Question 1:
Evidence indicates that as many as 90% of all people seeking treatment for an addictive disorder also meet diagnostic criteria for another psychiatric disorder when they enter treatment. This situation, termed co-morbidity, can arise for many reasons and can take many forms. Name a few highly prevalent forms of co-morbidity (combined psychiatric and addictive disorders) and describe how they might influence long term recovery from the respective disorders.
Question 2:
There is a very strong association between alcohol use and violence or aggression. What does the scientific literature on this topic suggest accounts for this relationship? Noting that correlation does not necessarily imply causation, what are some ways that alcohol-related violence can be reduced?
Question 3:
Current psychiatry uses the term ‘dependence’ to describe the most severe form of substance use disorder. How does the modern psychiatric definition of dependence compare/contrast with Sigmund Freud’s concept of the term, ‘dependence.’? What were the mechanisms or processes involved in dependence according to Freud? Are there any situations that Freud would consider to be “healthy dependence”?
Question 4:
Sylvia meets diagnostic criteria for major depressive disorder and alcohol dependence.
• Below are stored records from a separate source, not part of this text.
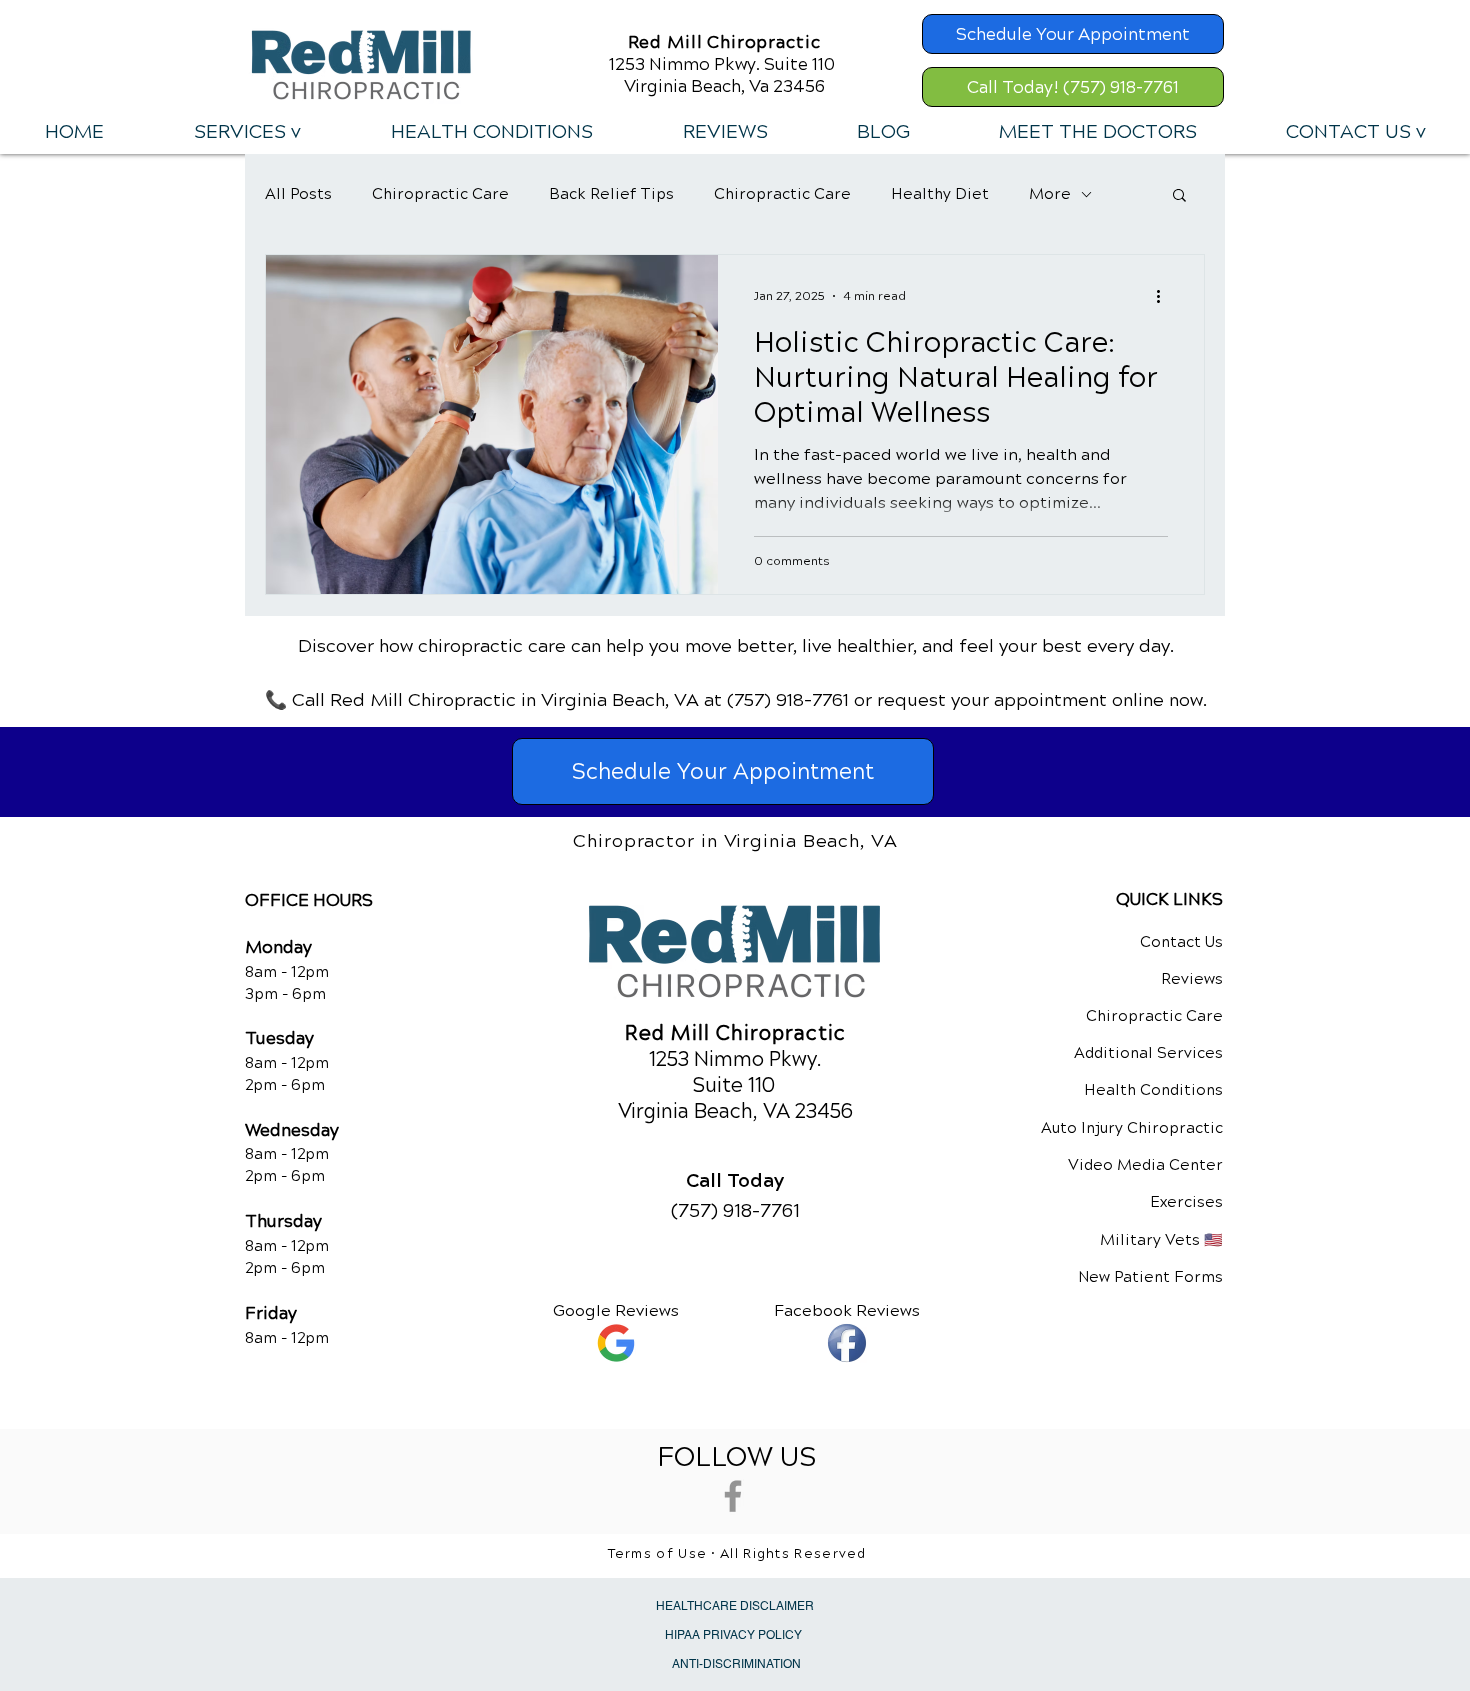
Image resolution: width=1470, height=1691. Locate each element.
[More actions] (1165, 296)
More (1050, 194)
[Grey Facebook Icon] (733, 1496)
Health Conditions (1153, 1090)
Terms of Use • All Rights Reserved (737, 1554)
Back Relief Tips (611, 194)
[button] (246, 132)
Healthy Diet (940, 194)
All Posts (298, 194)
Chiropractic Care (440, 194)
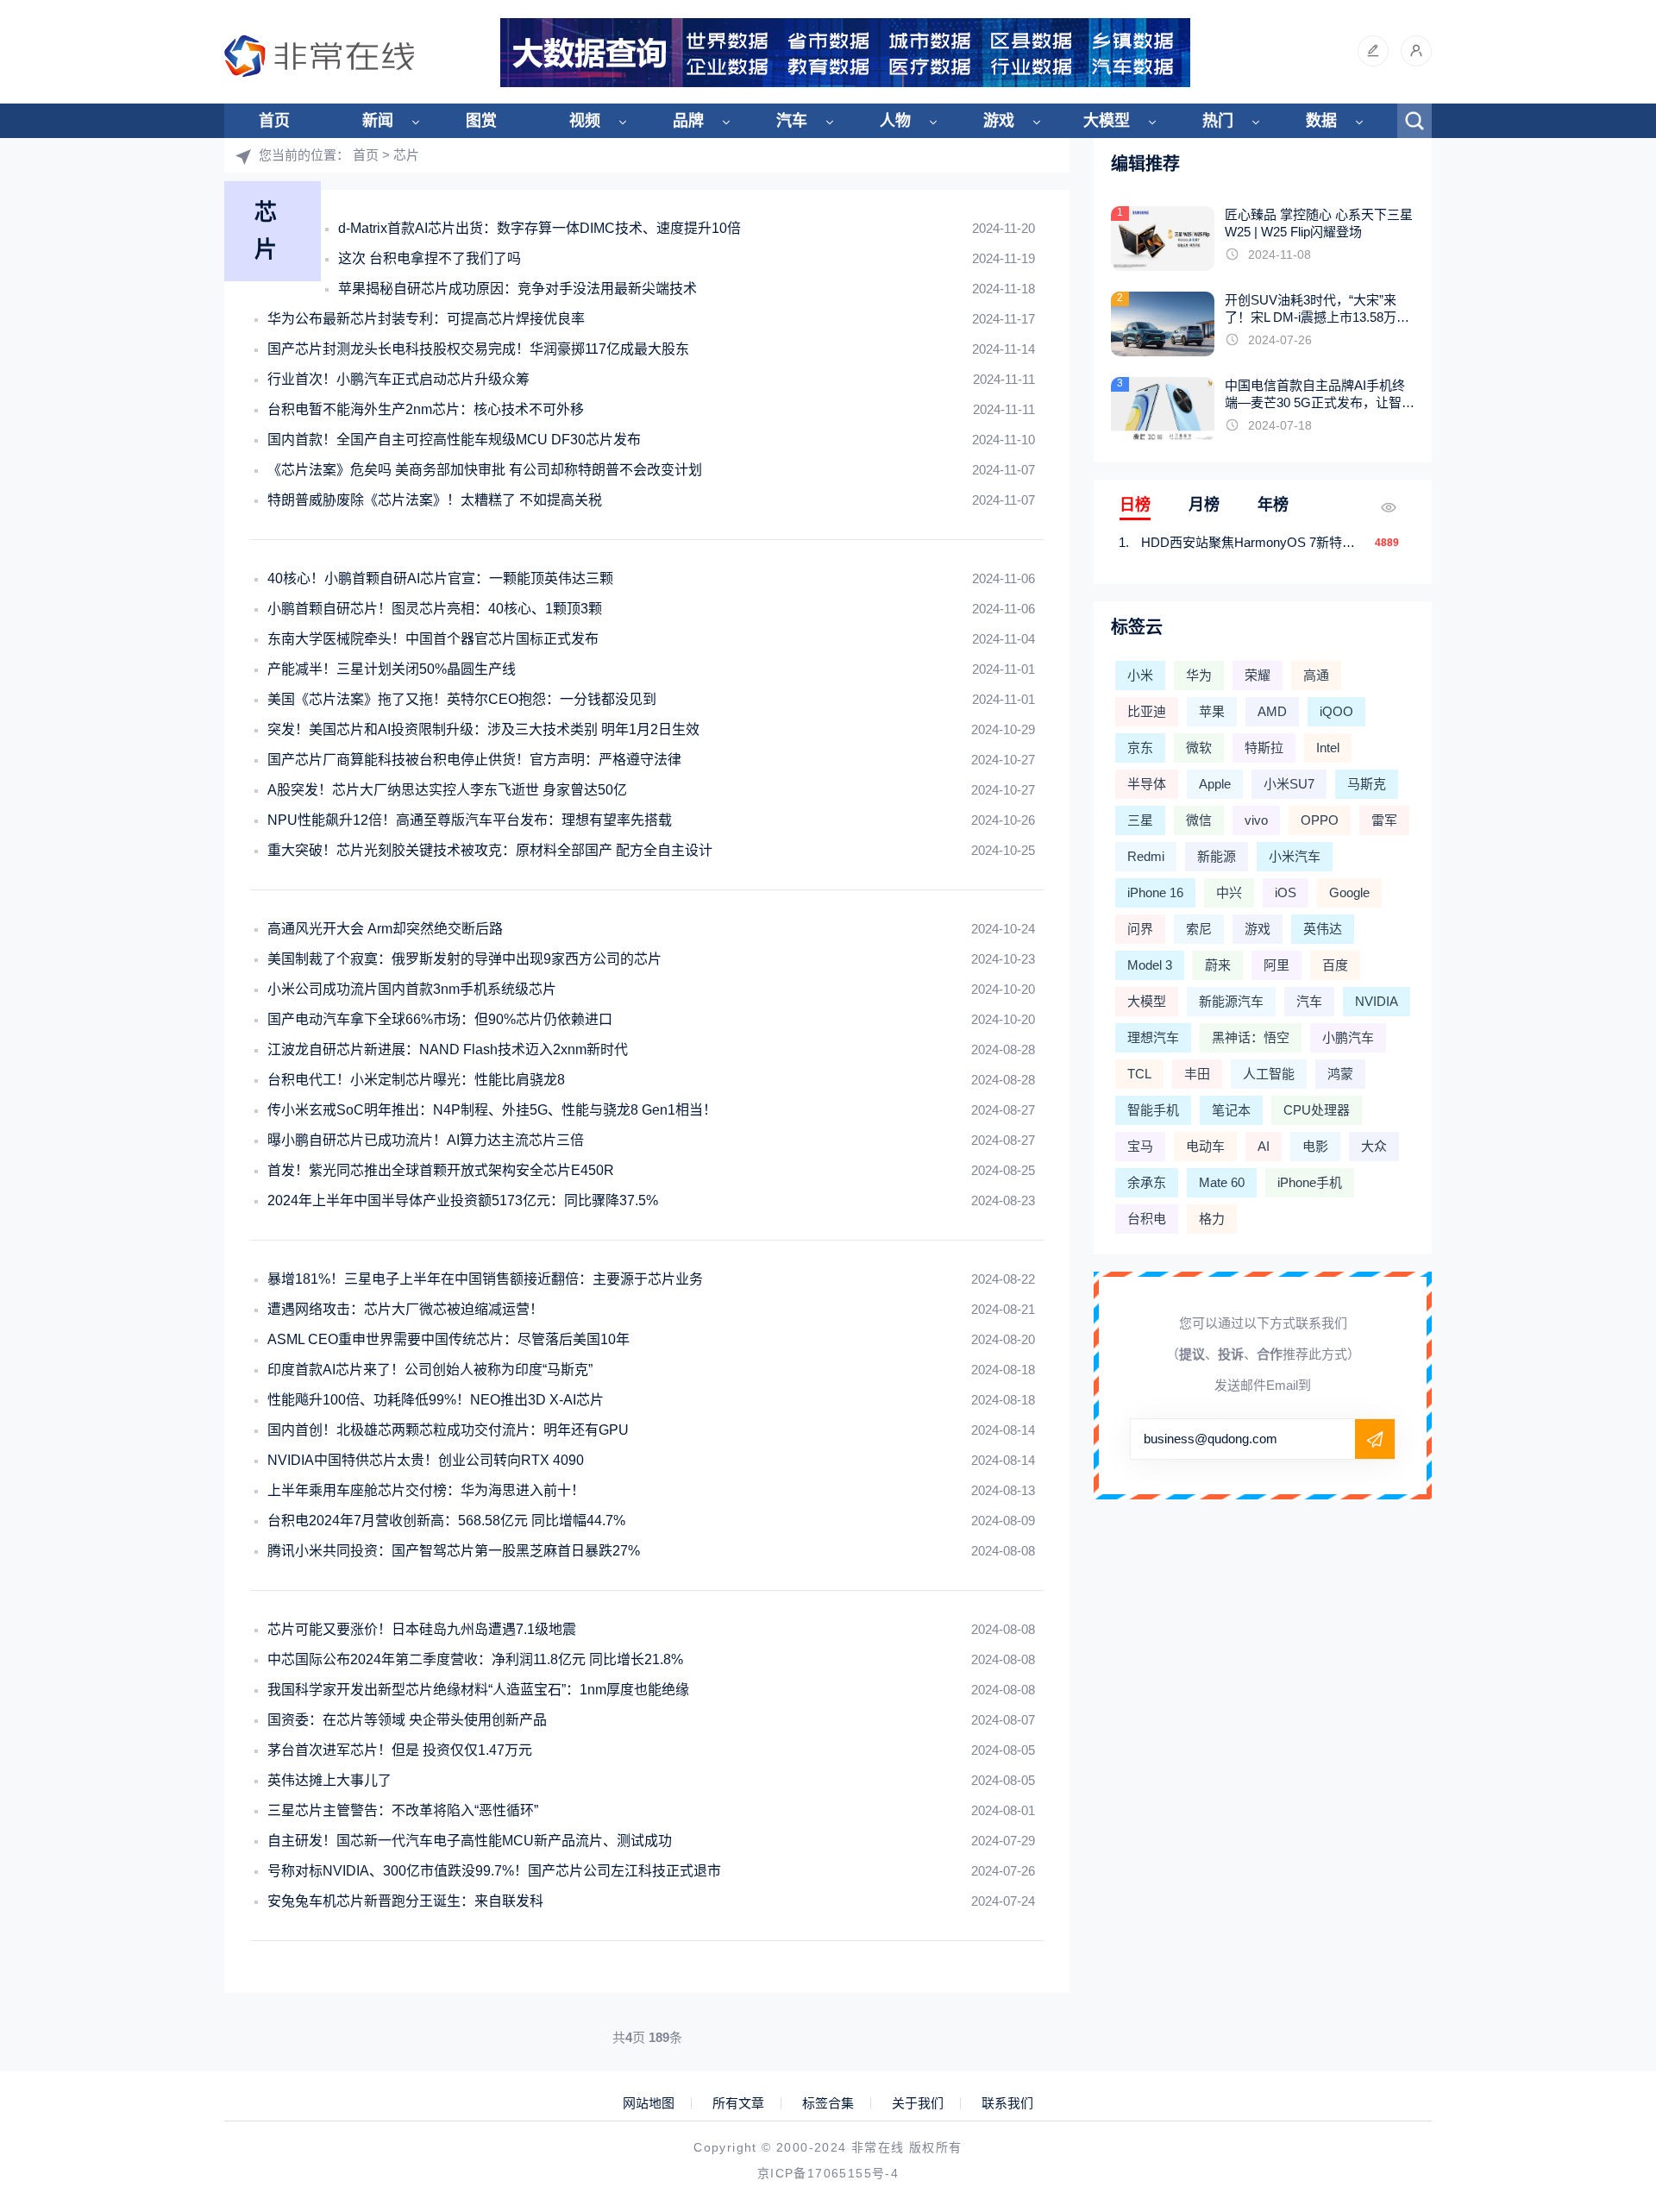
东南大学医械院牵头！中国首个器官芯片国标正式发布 (433, 639)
Her depression developed in her late teens and her alcohol use disorder emerged in the 10 years since that time. How would a Humanistic-Existential theorist explain Sylvia’s co-morbidity? How would a Behavioral/Learning theorist explain her co-morbidity? In your opinion which of these two theories better accounts for Sylvia’s co-morbid syndrome, and why?
Question 5:
De-institutionalization demonstrated that medication alone is not sufficient for the long-term management of a chronic psychiatric disorder like schizophrenia. Based on the lessons of de-institutionalization, what are some of the key areas that scientists and clinicians should focus on when researching new and better ways to treat chronic mental illness?
Question 6:
Opiate addiction is extremely hard to overcome, with relapse rates in excess of 80% for long term intravenous users. Given that opiate addiction appears to be a form of chronic ‘neurobehavioral’ syndrome, what strategies or lessons can we apply from management of other chronic syndromes (e.g., diabetes, lupus, heart disease) to help reduce the harm (to the person and society) and maximize the quality of life of people addicted to opiates?